Adiantamento, que inclui passagem e aluguel, é descontado dos cachês iniciais e transforma muitas adolescentes em devedoras

Modelos contam que passaram dificuldades no início da carreira, mas que esquema era a única forma de começar na profissão

Paulo Giandalia/Folha Imagem
Alexia Almeida, que mora num apartamento da agência


NINA LEMOS
COLUNISTA DA FOLHA

A estudante Eugenia Hoffman, 15, mora com os pais em um sítio em Roque Gonzales, cidade de 7 mil habitantes no Rio Grande do Sul. Mês passado, conheceu São Paulo pela primeira vez. A menina está prestes a virar modelo e veio para a capital da moda no país fazer testes e conhecer o apartamento da agência para onde deve se mudar nos próximos meses. "Adorei tudo", diz.
Eugenia ainda nem começou a trabalhar e, por isso, não ganhou dinheiro algum em São Paulo. Mas a garota de 15 anos já tem um débito com a agência que pretende contratá-la: a viagem e a estadia em São Paulo foram pagas por seus futuros contratantes e serão descontadas dos primeiros cachês que ela receber.
A maioria das new faces (nome usado para designar modelos novas no mercado) tem história parecida: elas começam a dever antes mesmo de subir na passarela e posar para uma foto. As principais agências de São Paulo trabalham em esquema de "adiantamento". Ou seja, pagam para as modelos que vêm de outras cidades a passagem, o book, o aluguel em um apartamento que será dividido com outras modelos e, em alguns casos, até uma "semanada" (mesada semanal).

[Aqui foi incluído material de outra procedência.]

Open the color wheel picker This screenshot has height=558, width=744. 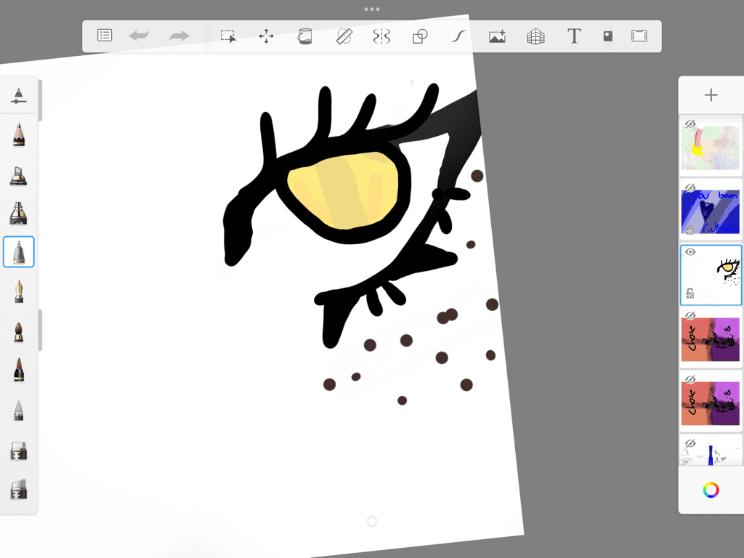(x=711, y=490)
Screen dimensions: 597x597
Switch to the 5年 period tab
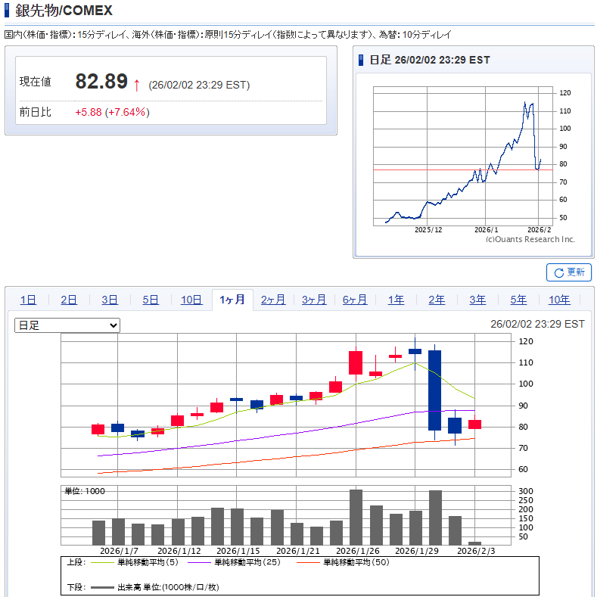click(518, 300)

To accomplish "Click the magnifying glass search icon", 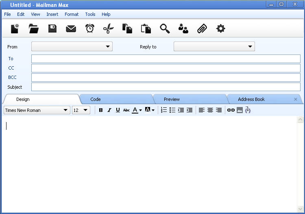I will pyautogui.click(x=165, y=28).
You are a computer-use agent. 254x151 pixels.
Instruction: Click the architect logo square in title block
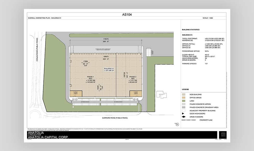pyautogui.click(x=223, y=135)
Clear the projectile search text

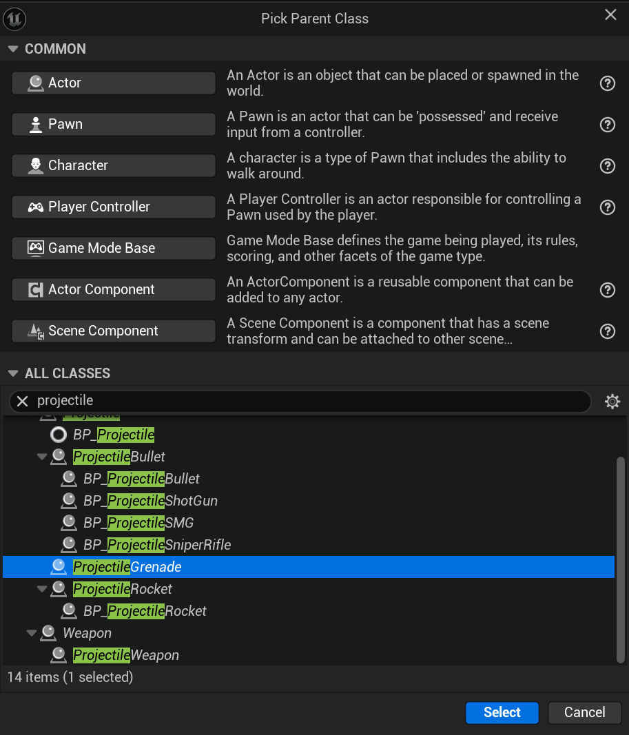[23, 401]
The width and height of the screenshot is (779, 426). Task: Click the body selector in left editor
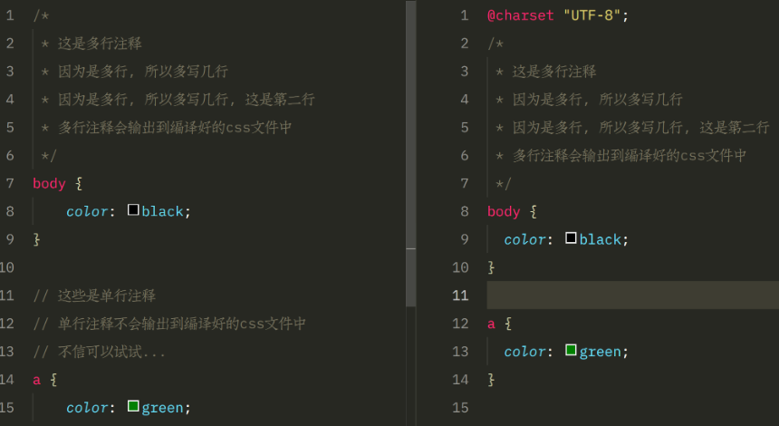(x=49, y=183)
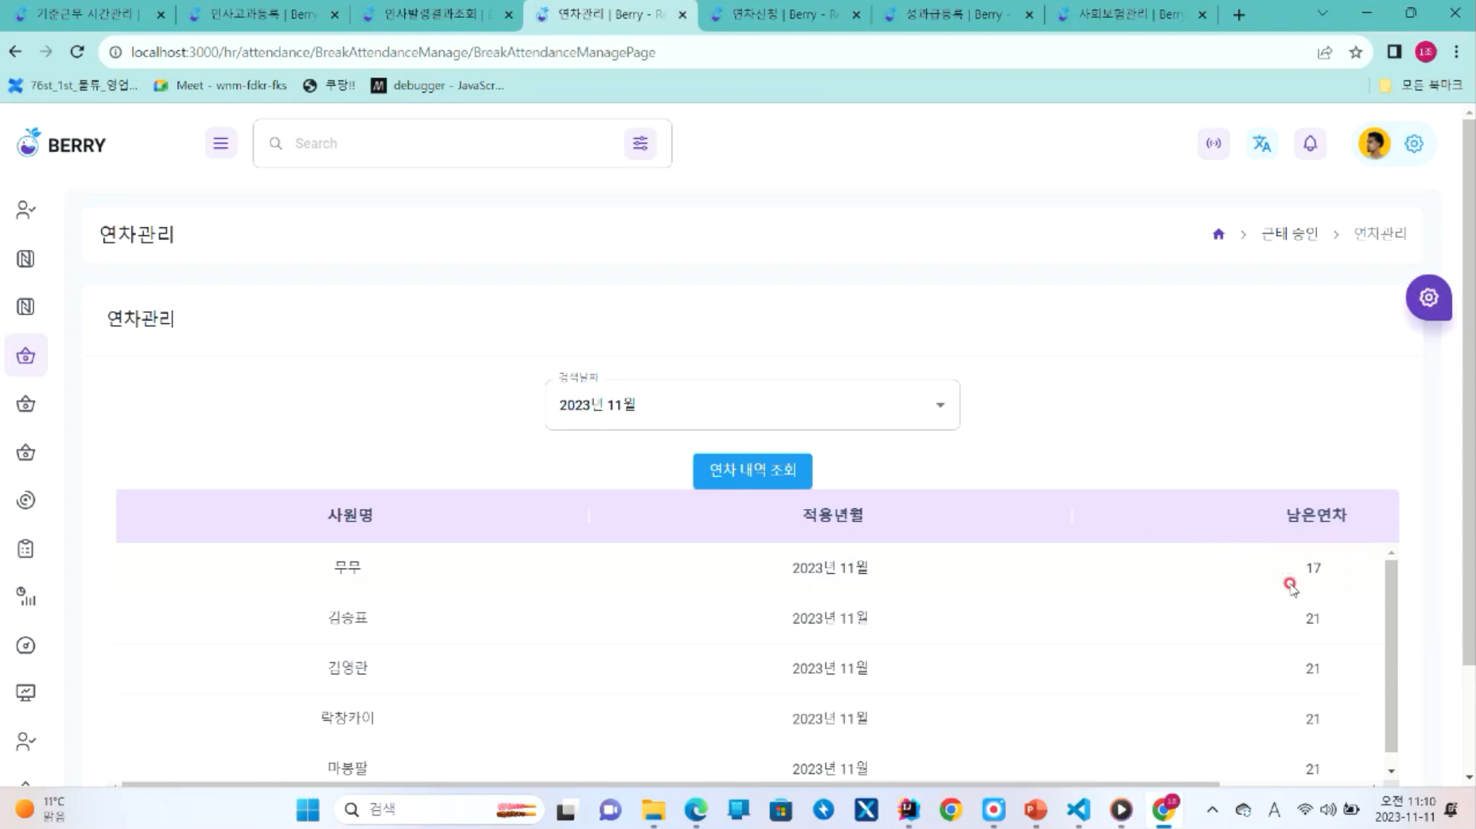Toggle the hamburger menu next to BERRY logo
This screenshot has height=829, width=1476.
[221, 143]

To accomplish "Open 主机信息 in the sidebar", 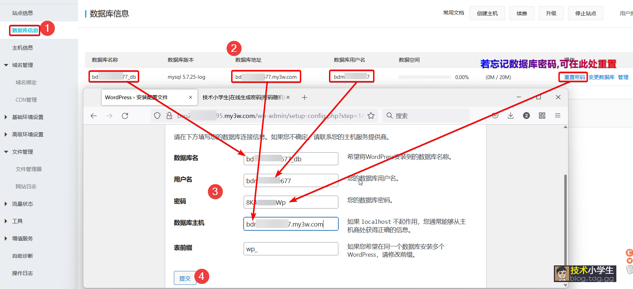I will click(x=23, y=48).
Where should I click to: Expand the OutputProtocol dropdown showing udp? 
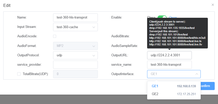tap(75, 55)

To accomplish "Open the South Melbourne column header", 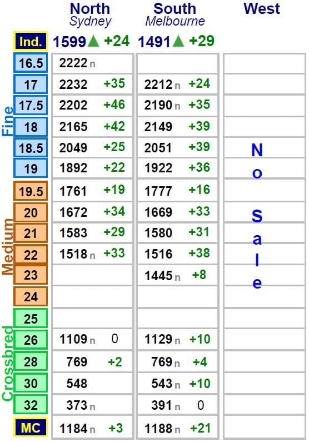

Mas tudo é descontado dos primeiros cachês que elas recebem. O "adiantamento" transforma em devedoras garotas que ainda não completaram a maioridade e os "descontos" fazem com que elas demorem a ter em mãos o dinheiro fruto do próprio trabalho.
"Passei alguns meses passando fome, sabe como é, comendo só miojo", diz Michelly Machri, 26, que veio para São Paulo aos 15. Ela assume que foi um aperto, mas não reclama. "Foi a maneira que eu tive de começar na profissão. Seria muito difícil para os meus pais pagarem todas essas despesas", conta a moça, que veio de Florianópolis. "Depois de dois meses em São Paulo comecei a namorar e a filar almoço na casa da sogra", ela conta, sorrindo. Afinal, é um caso bem sucedido. Hoje ganha seu dinheiro e mora com o marido. Não tem nenhuma dívida.
"Eu trabalhava, trabalhava e quando via não sobrava nada na minha mão", diz a estudante Karine Bortolim, 17, que depois de ter caído nas graças do povo da moda e trabalhar como modelo por um ano e meio acabou desistindo da profissão.